Presents the Friday Keck Center Teleconference*
Just how does a single protein recognize all those drugs? Insights into bacterial multidrug resistance
Dick Brennan, Ph.D.,
Professor of Biochemistry and Molecular Biology
University of Texas M.D. Anderson Cancer Center
4:00 pm Friday
Nov. 2nd , 2007
(Refreshments at 3:45)
5.521 Levin Hall
Abstract: Bacterial multidrug resistance (mdr) is an emerging threat to human health. Mdr can arise through one or more mechanisms. One, which is common to all domains of life, is the efflux of chemically and structurally dissimilar drugs by multidrug efflux transporters. How these multidrug efflux pumps recognize such different compounds is unknown, in great part due to the lack of high resolution structural data. Fortunately, many of the genes of these transporters are regulated by drug sensing transcription repressors or activators. Like the pumps they regulate, these transcription regulators are able to bind myriad structurally and chemically dissimilar drugs, nearly all of which are substrates for the efflux transporters that they regulate.

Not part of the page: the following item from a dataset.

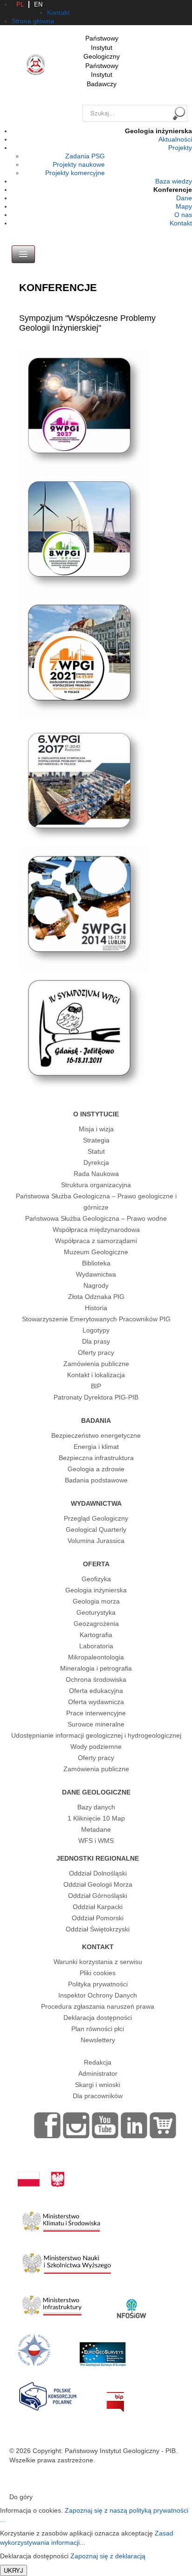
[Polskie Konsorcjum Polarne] (48, 2394)
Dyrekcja (96, 1162)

In order to understand the structural basis of multidrug binding and recognition, we have determined the structures of several multidrug binding transcription regulators, including QacR and BmrR. QacR is a repressor that controls the transcription of the Staphylococcus aureus qacA gene, which encodes a multidrug efflux transporter that pumps out quaternary ammonium compounds (qacs). The substrates of the pump are monovalent and bivalent cationic aromatic/aliphatic disinfectants, antibiotics and antiseptics. When the QacA pump is overwhelmed, its substrates enter the cytoplasm whereby they bind to QacR and act as inducers, thereby derepressing the qacA gene and ultimately leading to more copies of the efflux pump. The structural mechanism of such “polyspecificity” that QacR utilizes to recognize these chemically and structurally dissimilar inducers will be described. Briefly, the multidrug binding pocket can be described as a larger pocket composed of several “minipockets”.
As might be anticipated, the multidrug binding pocket is lined with negatively charged residues, which play some role in neutralization of the cationic drug. However, that role is not as cardinal as might be expected. What is clear is the abundance of aromatic residues in the binding pocket and their role in drug binding will be described. Moreover, the multidrug binding mechanism of QacR will be compared and contrasted with that of BmrR, an activator of the bmr gene, which encodes a multidrug efflux transporter in Bacillus subtilis. Unlike QacR, BmrR appears to be more limited in the class of drugs that it binds, i.e., BmrR binds only aromatic/aliphatic monovalent cations. Regardless of the differences between QacR and BmrR and between QacR and other multi xenobiotic binding transcription factors, for which structural data are available, similar structural and chemical principles are employed by each of these multidrug binding proteins and will be described.